For 53 weeks straight, the national unemployment rate for those age 18-29 has been in the double digits. In Wisconsin, just half of those young people who have jobs work full time. State Department of Workforce Development economist Dennis Winters says the recession that officially ended in 2009 has had lasting effects for young people.
“As we went through the Great Recession, it hit about every sector across the country. Some that took the greatest impact were the youth — essentially inexperienced — and they were bumped off the payrolls or not hired as older, more experienced workers were available. ”

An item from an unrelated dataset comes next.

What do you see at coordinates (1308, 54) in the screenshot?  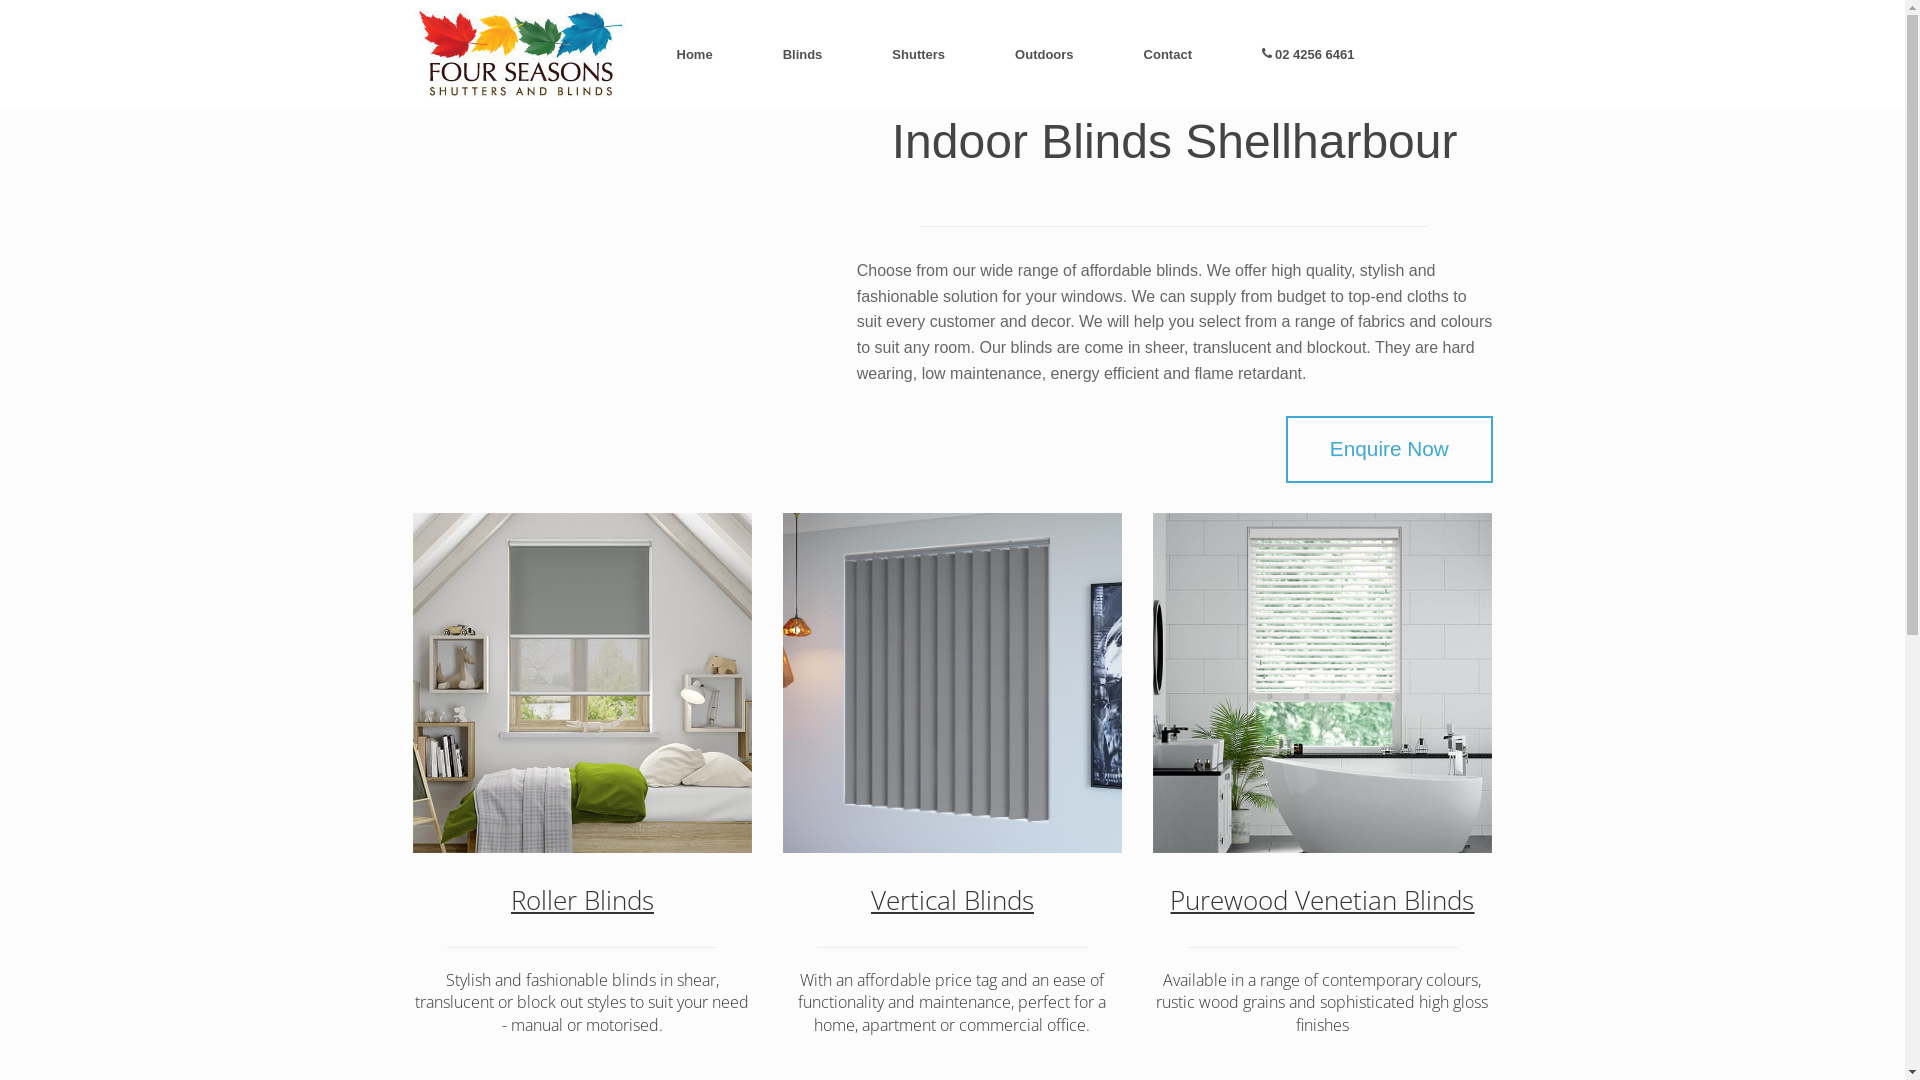 I see `02 4256 6461` at bounding box center [1308, 54].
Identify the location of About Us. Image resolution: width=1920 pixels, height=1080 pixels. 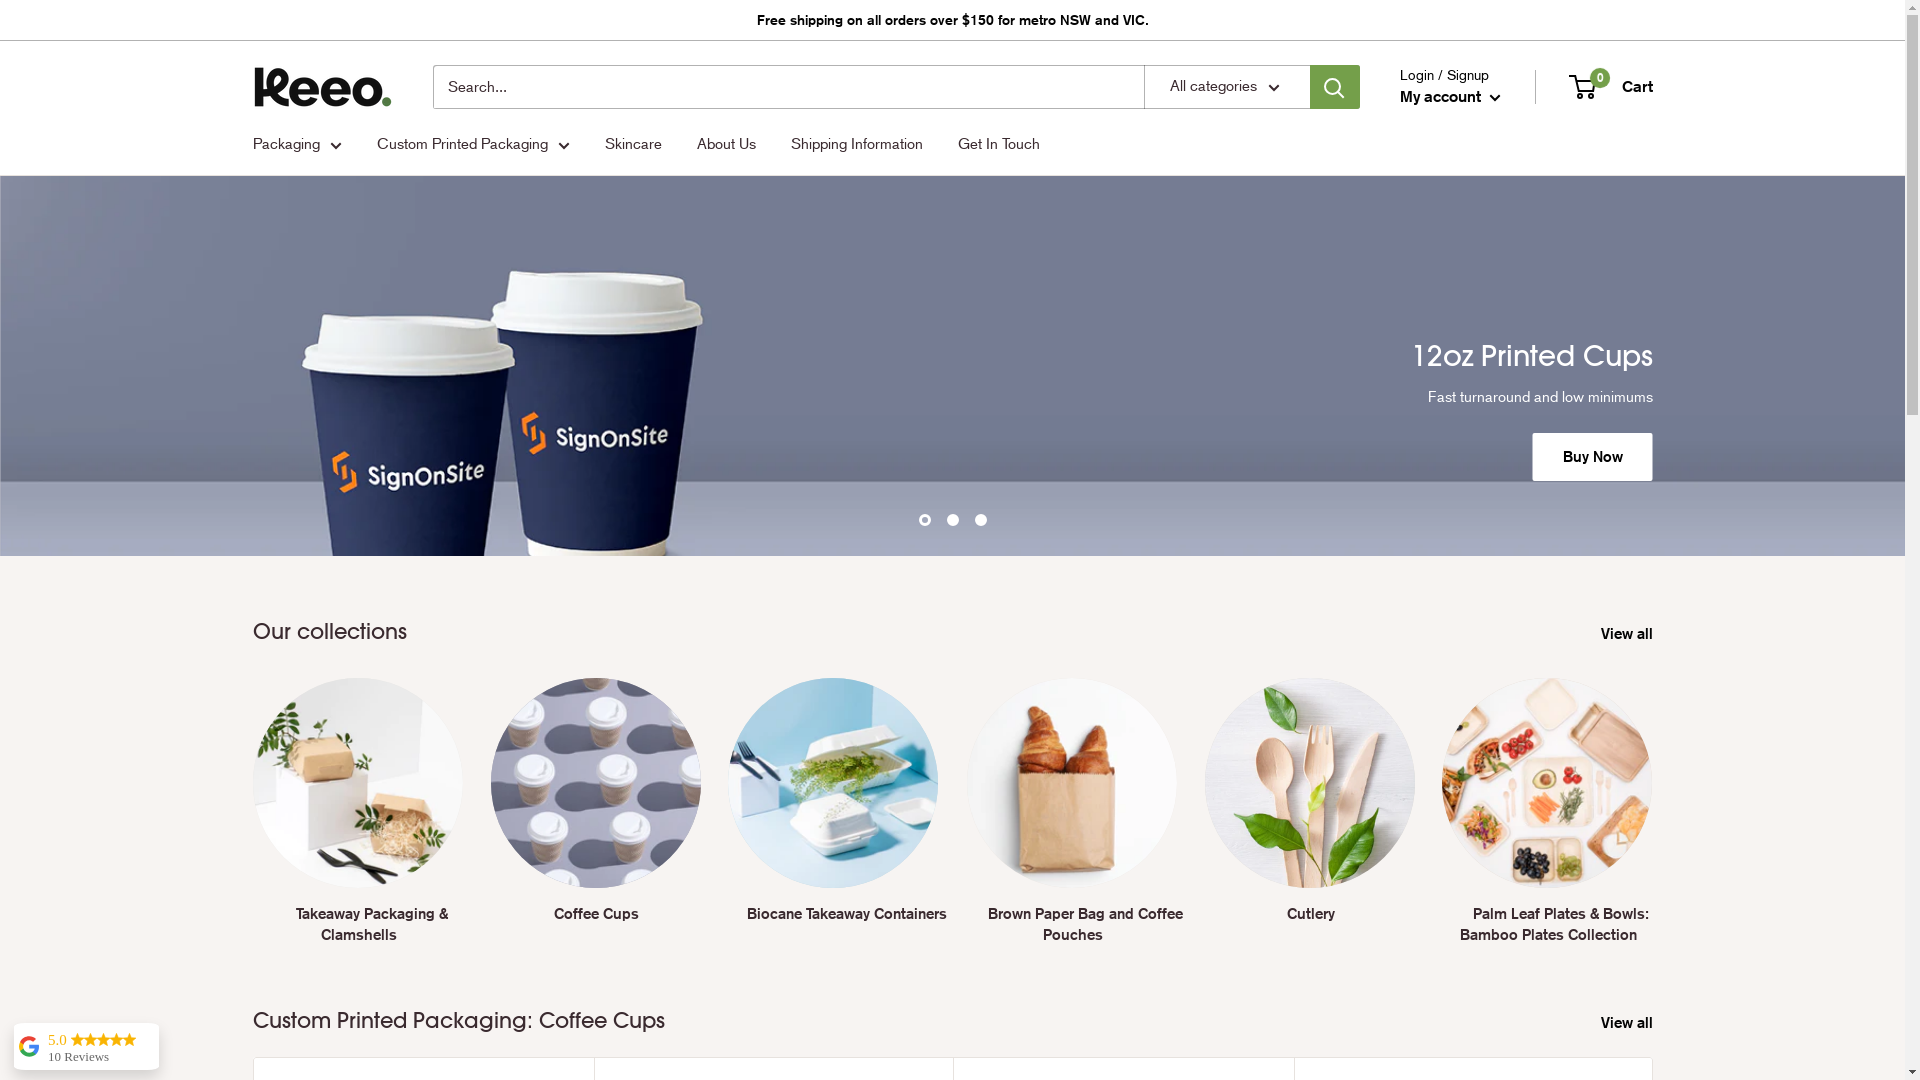
(726, 144).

The national group Young Invincibles is giving this demographic a voice, reminding policy makers of a situation that jobless youth are painfully aware of. Aaron Smith directs the Young Invincibles. He recently met with Wisconsin high schoolers enrolled in youth apprenticeship programs for nursing, manufacturing and welding:
“Talking about the economy and the decision, and whether to go to a two-year school or four-year school or any school at all. A lot of people are worried about debt. They’re worried about going to college and not finding a job afterwards.”
Data shows those who do get a four-year degree or higher generally earn more. But Smith says young people should look at all career options. Wisconsin’s apprenticeship program was the first in the nation. In 2012, Wisconsin had 9,600 apprentices training in over 200 occupations.